Much has already been written about them and more should follow. Goonetilleke's monumental bibliography of Sri Lanka, his editing of the facsimile of Robert Knox's work on Ceylon and his writings on George Keyt have been commented on but strangely enough in this context of American global supremacy his anthology of American writings on Ceylon has been notably neglected.

But this is not to suggest that Goonetilleke was a cheer leader for Uncle Sam. His was a work of scholarship and these very qualities of the scholarly mind characterised his world outlook. In his critique of life and society he came down heavily on the side of the dispossessed. He was a trenchant critic of unbridled capitalism, the consumer society, popular culture, the intellectual impoverishment of our time and the sense of mass idiocy which appears to have taken hold of all of us. This indeed led to his premature retirement from Peradeniya.
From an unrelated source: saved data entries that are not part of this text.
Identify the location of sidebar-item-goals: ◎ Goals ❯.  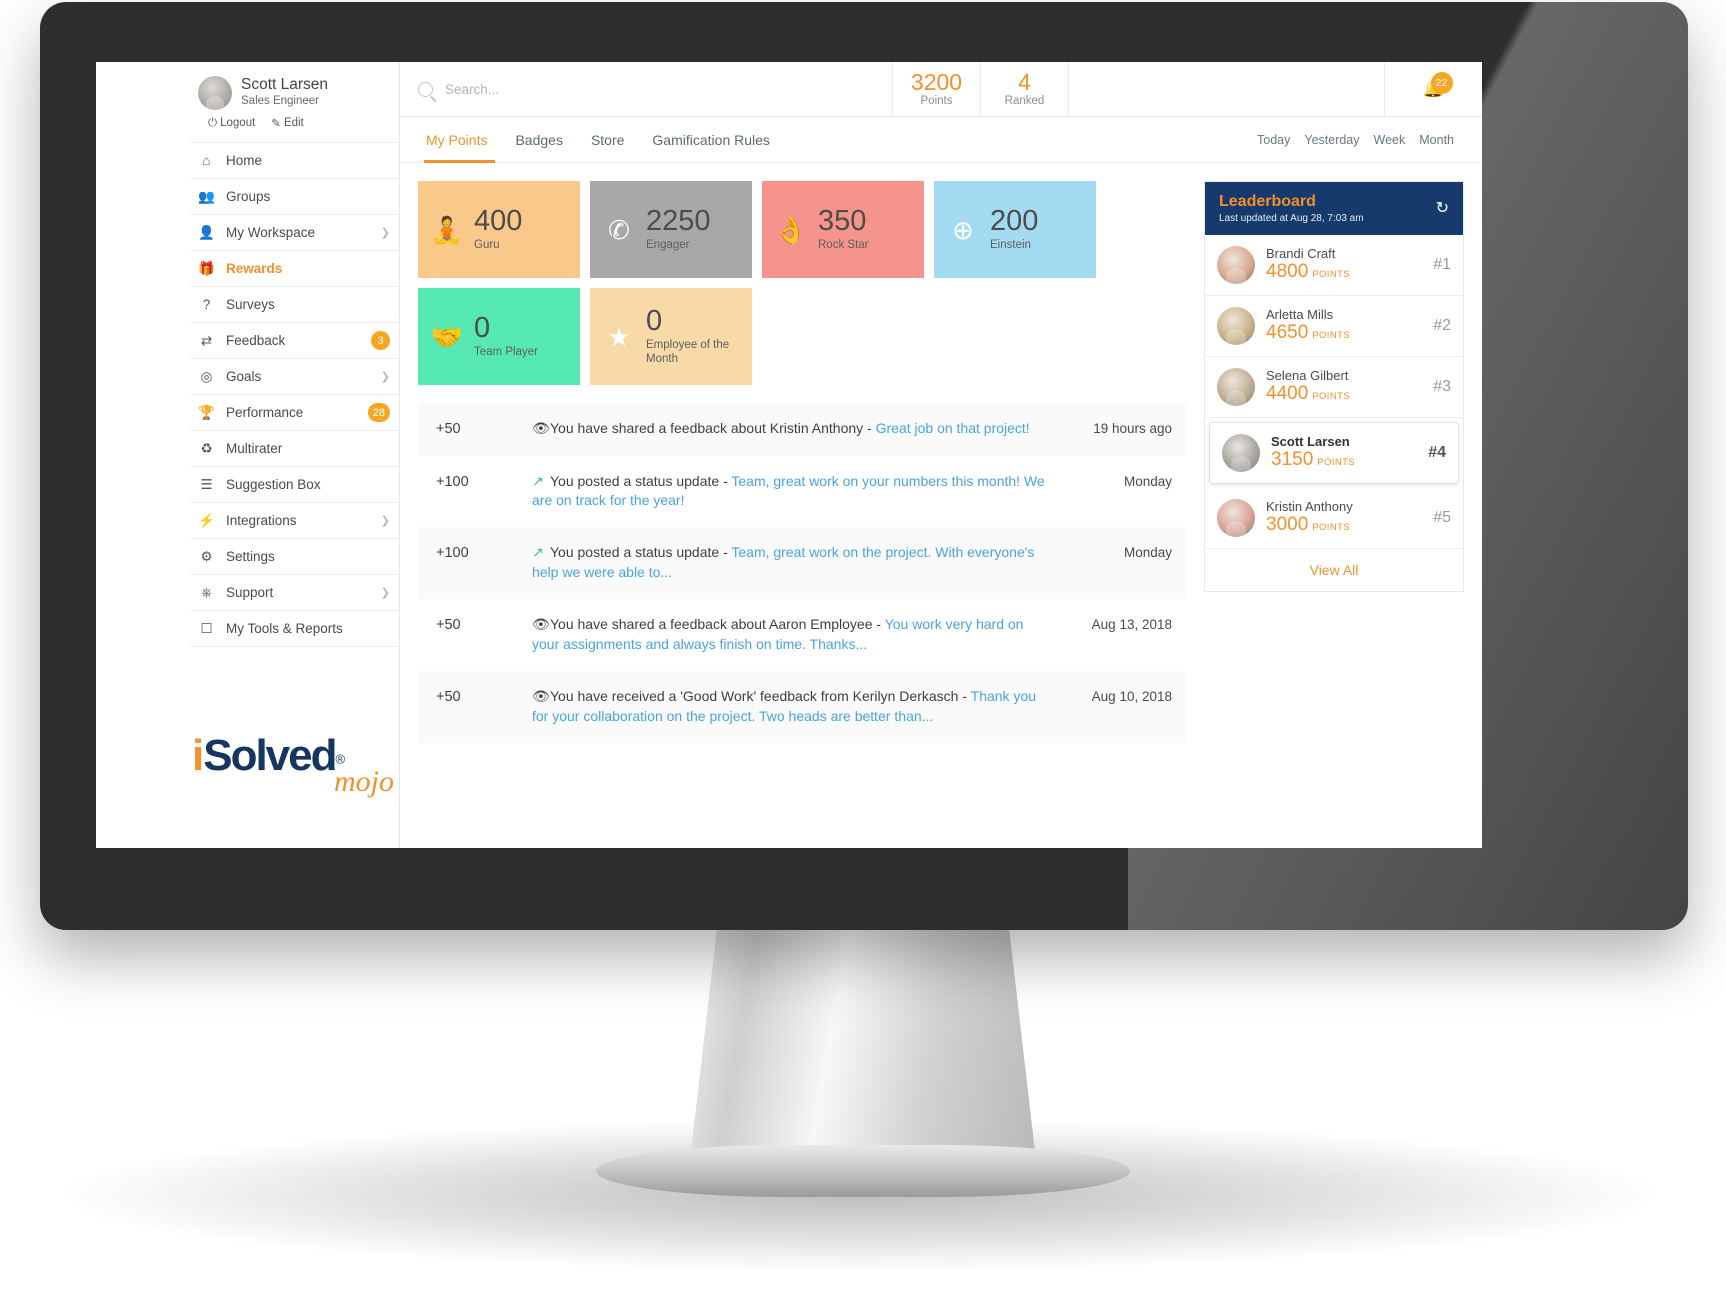
(295, 377).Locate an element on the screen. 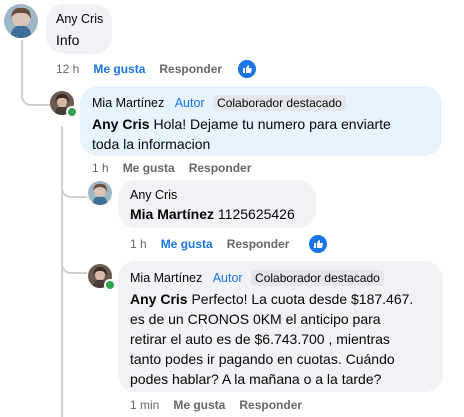  comment-actions-4: 1 min Me gusta Responder is located at coordinates (216, 405).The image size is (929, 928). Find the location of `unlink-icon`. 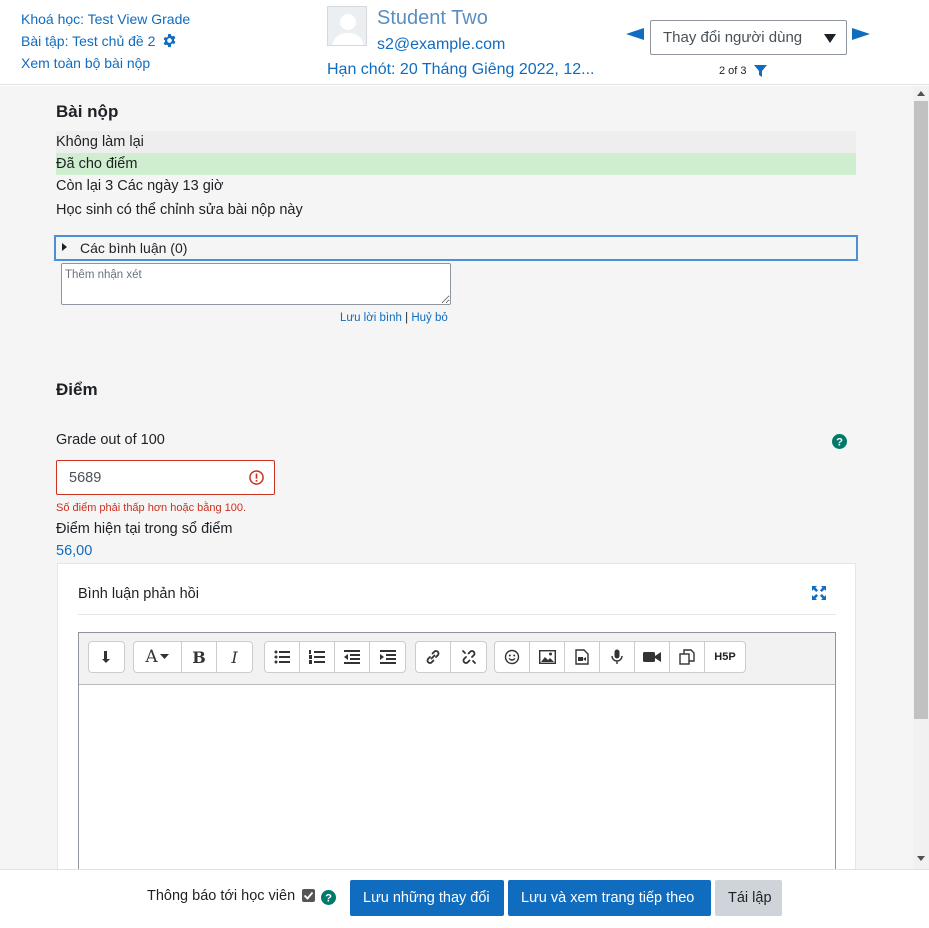

unlink-icon is located at coordinates (468, 657).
In fact, this will emerge in time as Goonetilleke's most famous trait. How could someone who admired Keyt also be driven to social anger and become the best bibliographer of the 1971 April Insurrection?

The answer surely is that in the best elements of the Peradeniya intelligentsia as recognised by Senaka Bandaranayake the aesthetic and the social came into such harmony that one could still admire the paintings of Keyt (himself one of our most unorthodox twentieth century products) and also be resonant with the social process.

Guy Amirthanayagam in contrast was more of a consciously literary figure combining his role as civil servant with that of the literary intellectual which was not too difficult during the 1960-70 period when the pace of life was still relaxed. He served as a Government Agent in several parts of the country and retired as Sri Lanka's Deputy High Commissioner in the United Kingdom. In this sense he belonged to that distinguished line of administrators who combined government service with the arts among whom Vernon Abeysekera, Godfrey Goonetilleke, Neville Jayaweera, Leel Gunasekera, Sarath Amunugama, Amaradasa Gunawardena, P.G. Punchihewa and Donald Abeysinghe easily come to mind.

However, Amirthanayagam really came into his own when after retirement he joined the East-West Centre Hawaii. There he was in the company of another distinguished Sri Lankan academic Professor Wimal Dissanayake who was recently hailed by Gunadasa Amarasekera himself as perhaps the only intellectual to be produced by the Peradeniya University. (That Peradeniya connection again). Amirthanayagam's last book based on his life's work 'The Marriage of Continents' with the sub-title 'Multiculturalism in Modern Literature' was published by the University Press of America in 2000.

It contains essays ranging from assessments of Leonard Wolf and George Orwell to Ananda Coomaraswamy and Romesh Gunasekera.